In my opinion the answer is no. And it definitely means that you should realise right from the start what kind of business you’re getting into. If your business has short sales cycles and recurring revenue bootstrapping is a valid solution. However if your startup means that for each sale you need to perform an 8-month effort to close and actually see some money or if you need to work for 2 years in order to have a valid product, then you should definitely consider finding some funding before starting up. Another idea if raising money seems a too long shot plan for you is trying to offer some services to your customers until you finish the product you’re working on.
– 10 easy tips for better bootstrapping –
1. As long as you still have money, you’re still in the game
In other words, focus on cash flow. You probably heard this a zillion times already. Guy Kawasaki has a nice article about the Art of Bootstrapping where he explains this concept very well. Although you may think that business is in fact about profits, the reality is that you pay your bills with cash. Therefore you should focus on cash flow.
2. An A Team is golden, but an understaffed team is silver
The tendency is to hire people in your team for the skills you may need when business explodes. However, until your business goes boom you still need to support yourself and your team. This is exactly why you should always hire people for your current most immediate needs and go step-by-step in expanding the team. Having people on a part time basis can also prove effective as it means less costs and sometimes more efficiency for you. Automate your tasks whenever possible and especially for your regular tasks and humanize the exceptions.
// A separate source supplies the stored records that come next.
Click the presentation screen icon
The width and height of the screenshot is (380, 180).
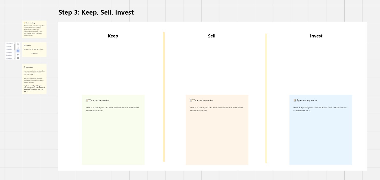tap(18, 44)
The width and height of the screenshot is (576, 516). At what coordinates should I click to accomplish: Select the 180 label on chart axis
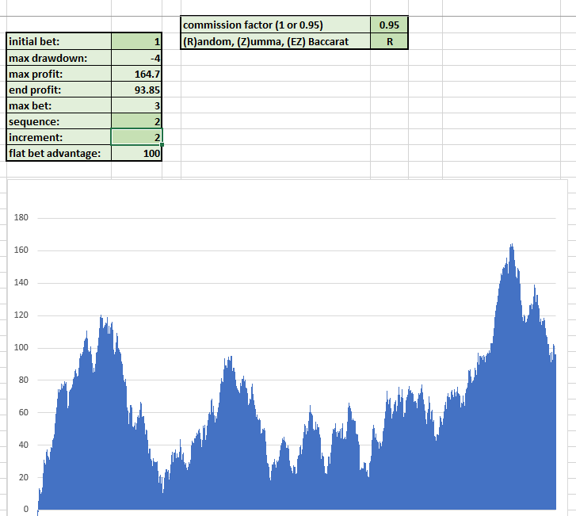[x=21, y=218]
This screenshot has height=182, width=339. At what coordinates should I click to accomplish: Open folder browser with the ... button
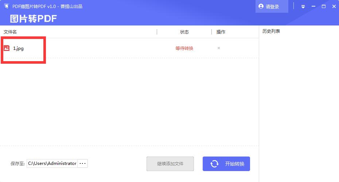pyautogui.click(x=83, y=163)
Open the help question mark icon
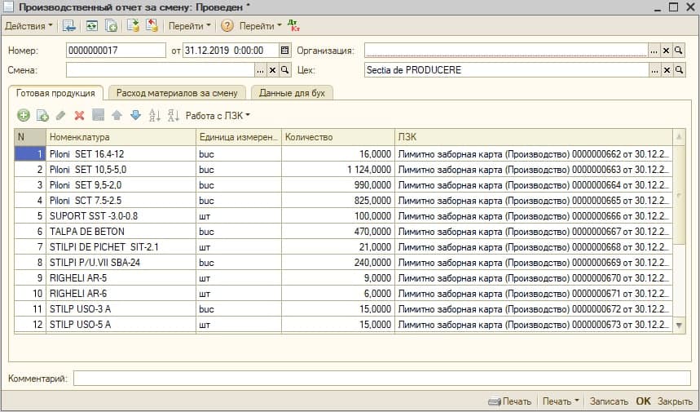Screen dimensions: 700x412 click(227, 26)
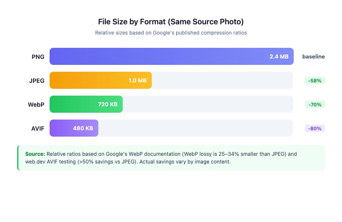Click the WebP row label

(x=36, y=104)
Other ideas for a more cost-effective team could be forming parthnerships in order to get some of the tasks done or to give sweat equity instead of salary to your potential employees.
3. Do It Yourself!
And I don’t mean that you shouldn’t try to delegate whenever possible. I just mean that as you’re starting up on a shoestring you’ll probably have to do a lot of things on your own during the early days. And this is sometimes for the best. As you’re the founder, you’re singularly accountable for your company’s success or failure. Therefore, why blame it on a consultancy firm or service provider? Doing all the important things yourself or at least having them taken care of is the shortest path to success for a self-funding start-up.
4. Working from home can be just as cozy
Don’t get an office space until you’re sure you have a revenue base to support yourself. Work from home in order to save rent and commuting costs and get your team to work from home as well. They may even see this as an advantage. If you think that the lack of an office space would seem like a lack of professionalism to your clients or potential employees and partners, then how about finding a fancy and creative solution for this? You can have all your business meetings and even team or partner meetings at a business glam coffee-shop and still save the rent costs.
5. Consider barter deals, renting or leasing instead of purchasing
You probably will need a lot of equipment when you first start up your business. And especially when you have to hire a few employeess as well. However you should consider leasing or renting equipments instead of buying them. And the best solution available would be to barter your products or services in exchange for some of the equipment you want.
6. Cut through unnecessary bureaucracy
Don’t get your employees or partners to go through or fill in unimportant and outdated bureaucracy. And save yourself from it as well. This is one of your main advantages as a start-up against bigger and better funded competitors: your size and lack of bureaucracy empowers you to make faster decisions and to move more rapidly than any other company on the market.
7. The customer is King
And the cash you get from your customer on the short and long haul is Queen. Allocate all your time to building customer value. Don’t forget that your greatest asset is the value you and your company adds to your clients through your sustained efforts. Therefore, you should put your best resources towards getting and keeping customers and making life measurably better for your customers. You cannot afford to ignore your customer or to not put him first!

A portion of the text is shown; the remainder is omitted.